— ENUNCIADO —
Responda às perguntas seguintes com base no texto sobre Mudungaze.
1. Em que companhia trabalhou o artista no exercício profissional?
2. Em que galerias já foram expostas as suas máscaras?
3. Com quem organiza o artista oficinas e encontros?

— EXCERTO DO TEXTO —
No exercício profissional, trabalhou na Companhia Nacional de Canto e Dança (CNCD), onde integrou o sector de Documentação e Pesquisa, passando também pelo Departamento de Produção e Marketing. Neste período co-criou um Gabinete de Comunicação e Imagem.
Foi responsável pelo Arquivo Audiovisual e pela documentação de actuações, dentro e fora de Moçambique, além de coordenador logístico de espectáculos. Em paralelo, mantinha viva a sua paixão por coleccionar objectos descartados. Nos seus trabalhos actuais, transforma restos de metal e lixo em esculturas e máscaras. É autodidacta no uso destes materiais no contexto artístico.
Reconhecimento Internacional
Com o tempo, o trabalho de Mudungaze começou a ultrapassar fronteiras. O que começou como algo local ganhou dimensão internacional. As suas máscaras já foram expostas em galerias africanas e europeias e atraíram a atenção de curadores e coleccionadores que procuram arte que vá além da superfície decorativa.
Mais do que a beleza formal, os críticos reconhecem-lhe uma voz autêntica, capaz de traduzir em metal reciclado as tensões do presente: urbanização acelerada, crise ambiental, perda de identidade cultural. O artista conseguiu o que poucos alcançam: transformar resíduos em símbolos universais que dialogam com qualquer espectador, independentemente da sua origem.
Para Mudungaze, a arte não termina na galeria, acredita que o impacto do seu trabalho deve chegar às comunidades, especialmente às novas gerações. Muitas vezes organiza oficinas e encontros com jovens, mostrando-lhes como é possível reutilizar materiais e criar algo significativo a partir do que parecia inútil.
Nestes momentos, a máscara deixa de ser apenas uma obra de arte e torna-se numa ferramenta pedagógica. É uma forma de ensinar que a sustentabilidade não é apenas teoria, é uma prática possível e criativa. O artista procura inspirar crianças e adolescentes a olharem para o lixo das suas comunidades com outros olhos – não como um fardo, mas como uma oportunidade.

— REGISTOS FORNECIDOS —
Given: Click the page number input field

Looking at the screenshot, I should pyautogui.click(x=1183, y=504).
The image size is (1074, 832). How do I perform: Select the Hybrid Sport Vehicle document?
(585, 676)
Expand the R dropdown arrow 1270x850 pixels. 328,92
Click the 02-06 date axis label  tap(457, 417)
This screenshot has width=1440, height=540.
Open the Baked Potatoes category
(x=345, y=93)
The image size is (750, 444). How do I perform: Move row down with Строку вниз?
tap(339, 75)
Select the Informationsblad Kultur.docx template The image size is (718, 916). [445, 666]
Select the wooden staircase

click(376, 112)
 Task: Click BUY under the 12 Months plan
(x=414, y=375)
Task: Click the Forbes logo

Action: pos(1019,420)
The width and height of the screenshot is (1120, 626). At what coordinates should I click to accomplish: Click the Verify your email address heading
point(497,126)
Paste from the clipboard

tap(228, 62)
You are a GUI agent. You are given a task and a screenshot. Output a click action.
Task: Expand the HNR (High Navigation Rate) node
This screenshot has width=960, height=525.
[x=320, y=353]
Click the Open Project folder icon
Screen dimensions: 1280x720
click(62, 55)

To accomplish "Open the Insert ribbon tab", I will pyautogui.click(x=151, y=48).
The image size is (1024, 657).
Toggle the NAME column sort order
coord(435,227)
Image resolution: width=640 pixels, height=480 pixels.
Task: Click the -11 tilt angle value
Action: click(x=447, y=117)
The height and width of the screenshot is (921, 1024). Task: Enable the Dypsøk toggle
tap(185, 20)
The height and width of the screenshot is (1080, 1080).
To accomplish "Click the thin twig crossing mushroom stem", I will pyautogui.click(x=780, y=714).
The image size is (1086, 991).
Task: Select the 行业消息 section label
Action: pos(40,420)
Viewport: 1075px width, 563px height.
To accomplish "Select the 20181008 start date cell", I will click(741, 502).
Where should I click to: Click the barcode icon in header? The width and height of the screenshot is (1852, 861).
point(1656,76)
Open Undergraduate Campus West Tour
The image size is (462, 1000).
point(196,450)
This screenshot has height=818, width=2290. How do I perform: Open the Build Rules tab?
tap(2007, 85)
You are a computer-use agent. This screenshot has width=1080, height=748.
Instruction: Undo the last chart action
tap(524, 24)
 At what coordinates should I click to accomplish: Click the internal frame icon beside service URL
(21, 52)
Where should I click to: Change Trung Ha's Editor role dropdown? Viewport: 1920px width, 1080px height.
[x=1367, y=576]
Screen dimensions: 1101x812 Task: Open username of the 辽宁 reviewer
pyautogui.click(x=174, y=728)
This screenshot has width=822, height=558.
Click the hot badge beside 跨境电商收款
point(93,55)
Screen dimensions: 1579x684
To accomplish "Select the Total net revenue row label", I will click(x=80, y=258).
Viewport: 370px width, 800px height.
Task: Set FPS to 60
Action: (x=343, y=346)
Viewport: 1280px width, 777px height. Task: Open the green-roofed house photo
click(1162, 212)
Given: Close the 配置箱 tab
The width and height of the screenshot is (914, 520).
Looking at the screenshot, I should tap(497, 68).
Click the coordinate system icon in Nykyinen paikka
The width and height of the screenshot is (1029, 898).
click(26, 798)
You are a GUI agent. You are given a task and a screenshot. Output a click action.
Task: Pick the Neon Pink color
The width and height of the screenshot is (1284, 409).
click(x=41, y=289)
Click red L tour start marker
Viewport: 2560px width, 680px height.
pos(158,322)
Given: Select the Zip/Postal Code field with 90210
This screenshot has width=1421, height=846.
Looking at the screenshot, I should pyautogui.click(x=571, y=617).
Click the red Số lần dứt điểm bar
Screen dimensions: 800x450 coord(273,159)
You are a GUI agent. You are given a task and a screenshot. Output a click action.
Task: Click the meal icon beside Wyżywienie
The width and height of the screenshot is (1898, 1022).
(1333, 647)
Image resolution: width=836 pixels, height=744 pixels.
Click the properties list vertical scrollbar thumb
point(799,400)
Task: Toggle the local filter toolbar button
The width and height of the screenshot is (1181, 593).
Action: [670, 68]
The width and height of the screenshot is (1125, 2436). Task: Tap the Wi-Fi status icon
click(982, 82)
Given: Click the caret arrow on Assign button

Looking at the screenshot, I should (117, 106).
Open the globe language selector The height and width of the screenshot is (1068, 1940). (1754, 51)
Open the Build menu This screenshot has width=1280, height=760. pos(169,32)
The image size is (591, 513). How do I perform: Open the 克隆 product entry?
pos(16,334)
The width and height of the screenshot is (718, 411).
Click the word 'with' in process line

— ESPAÇO DE RESPOSTA —
1. Trabalhou na Companhia Nacional de Canto e Dança (CNCD).
2. Foram expostas em galerias africanas e europeias.
3. Organiza oficinas e encontros com jovens.